• **DATASET ROWS**:
------------
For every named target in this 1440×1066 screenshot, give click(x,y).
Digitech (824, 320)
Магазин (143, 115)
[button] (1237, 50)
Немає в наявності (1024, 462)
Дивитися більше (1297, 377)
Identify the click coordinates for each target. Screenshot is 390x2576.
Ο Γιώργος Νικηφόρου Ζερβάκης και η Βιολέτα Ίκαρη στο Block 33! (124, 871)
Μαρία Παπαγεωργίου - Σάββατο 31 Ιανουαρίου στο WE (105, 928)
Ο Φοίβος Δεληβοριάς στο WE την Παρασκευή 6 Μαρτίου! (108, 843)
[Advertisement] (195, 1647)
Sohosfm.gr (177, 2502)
------------
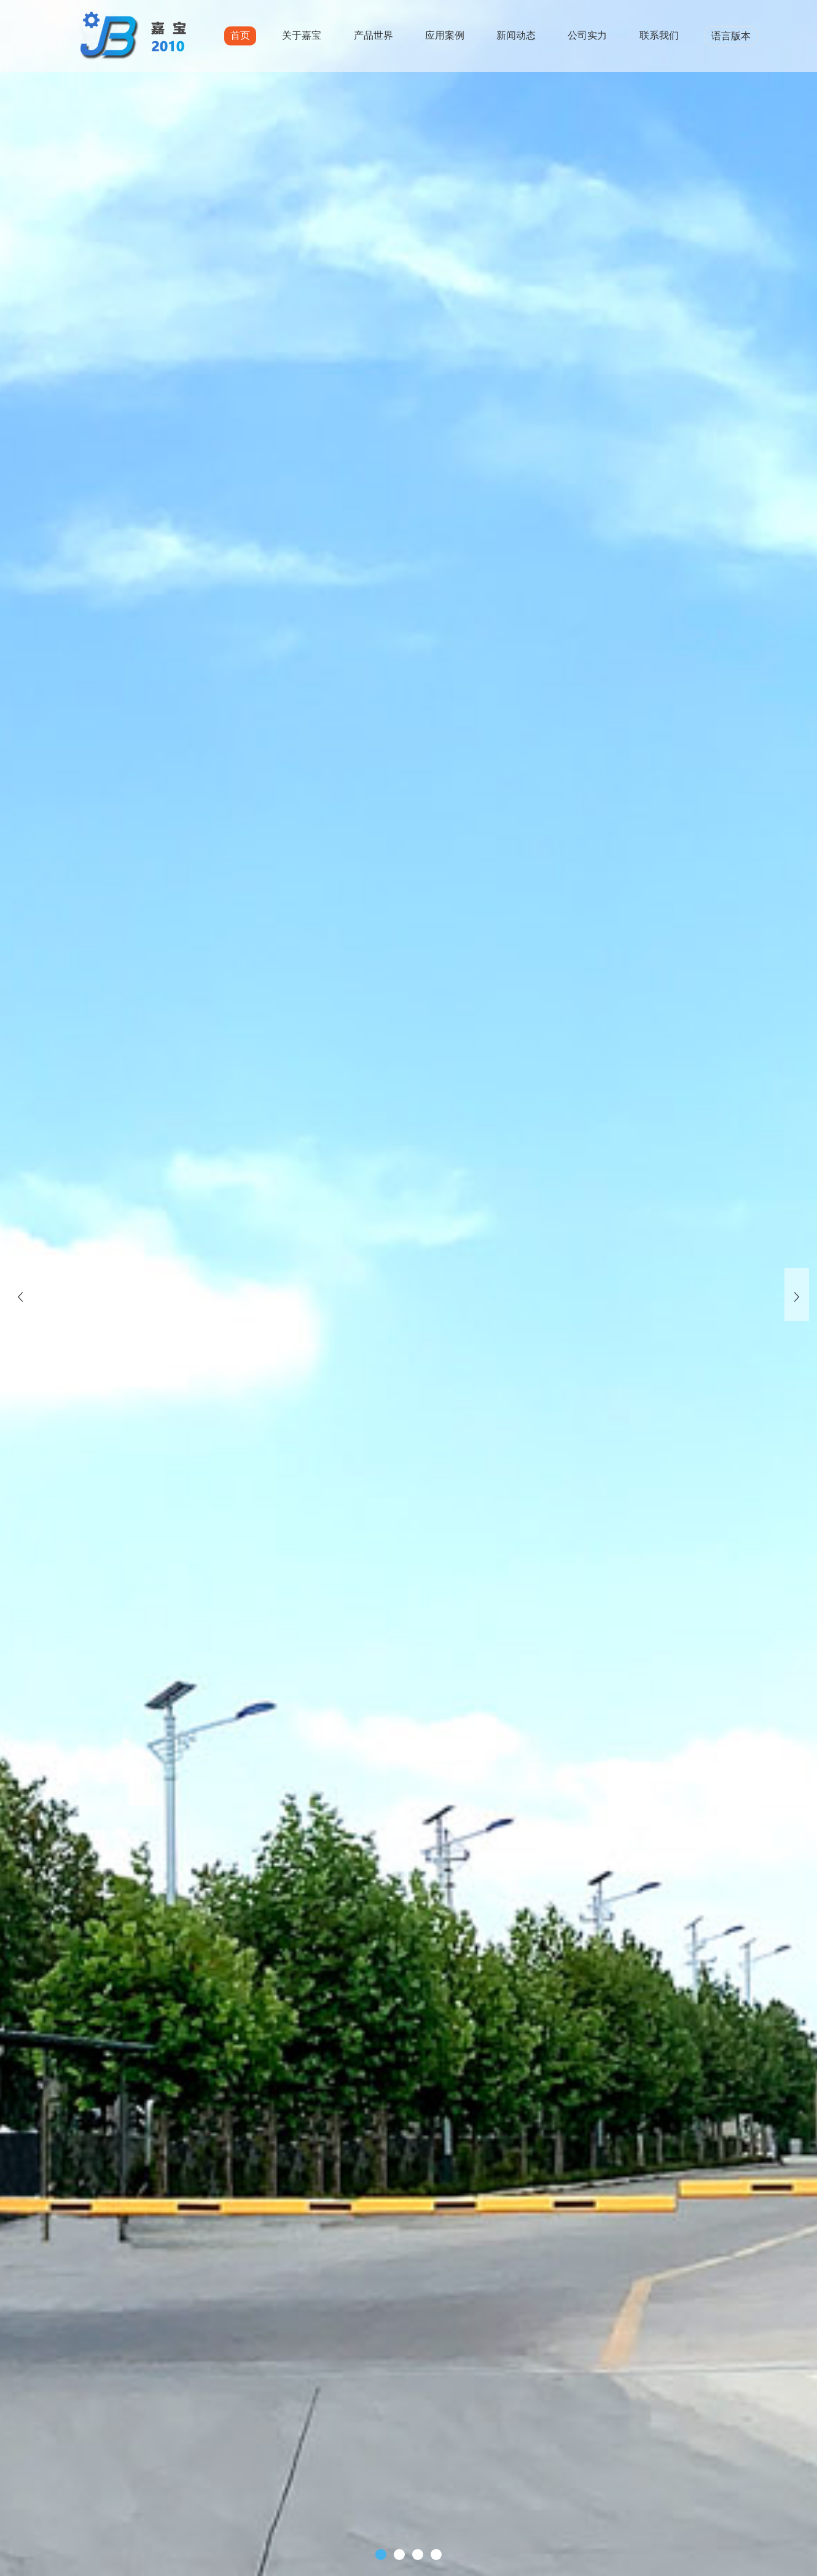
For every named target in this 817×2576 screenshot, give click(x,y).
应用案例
------------
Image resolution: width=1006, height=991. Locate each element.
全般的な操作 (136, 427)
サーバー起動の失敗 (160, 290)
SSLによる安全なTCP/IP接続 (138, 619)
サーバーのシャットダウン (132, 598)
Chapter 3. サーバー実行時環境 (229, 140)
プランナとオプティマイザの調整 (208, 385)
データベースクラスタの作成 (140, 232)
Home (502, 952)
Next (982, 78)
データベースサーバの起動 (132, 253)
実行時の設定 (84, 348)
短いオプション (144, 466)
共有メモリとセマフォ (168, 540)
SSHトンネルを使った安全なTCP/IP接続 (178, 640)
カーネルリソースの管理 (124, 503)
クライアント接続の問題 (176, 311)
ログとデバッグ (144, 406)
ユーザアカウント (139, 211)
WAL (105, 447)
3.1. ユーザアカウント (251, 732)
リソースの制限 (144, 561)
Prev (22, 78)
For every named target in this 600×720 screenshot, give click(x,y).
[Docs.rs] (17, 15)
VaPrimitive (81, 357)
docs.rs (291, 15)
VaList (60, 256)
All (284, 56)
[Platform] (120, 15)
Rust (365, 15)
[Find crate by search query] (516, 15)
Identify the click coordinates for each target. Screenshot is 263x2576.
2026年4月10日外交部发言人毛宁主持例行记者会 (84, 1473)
------------
• **GIVEN REQUEST**: Repeat the entries word for word, starting at the line that contains "For every named target in this 1440×1066" and ending at the line that contains "[Advertisement] (195, 1647)".

• **EXERCISE OUTPUT**:
For every named target in this 1440×1066 screenshot, give click(x,y).
Digitech (824, 320)
Магазин (143, 115)
[button] (1237, 50)
Немає в наявності (1024, 462)
Дивитися більше (1297, 377)
Identify the click coordinates for each target. Screenshot is 390x2576.
Ο Γιώργος Νικηφόρου Ζερβάκης και η Βιολέτα Ίκαρη στο Block 33! (124, 871)
Μαρία Παπαγεωργίου - Σάββατο 31 Ιανουαρίου στο WE (105, 928)
Ο Φοίβος Δεληβοριάς στο WE την Παρασκευή 6 Μαρτίου! (108, 843)
[Advertisement] (195, 1647)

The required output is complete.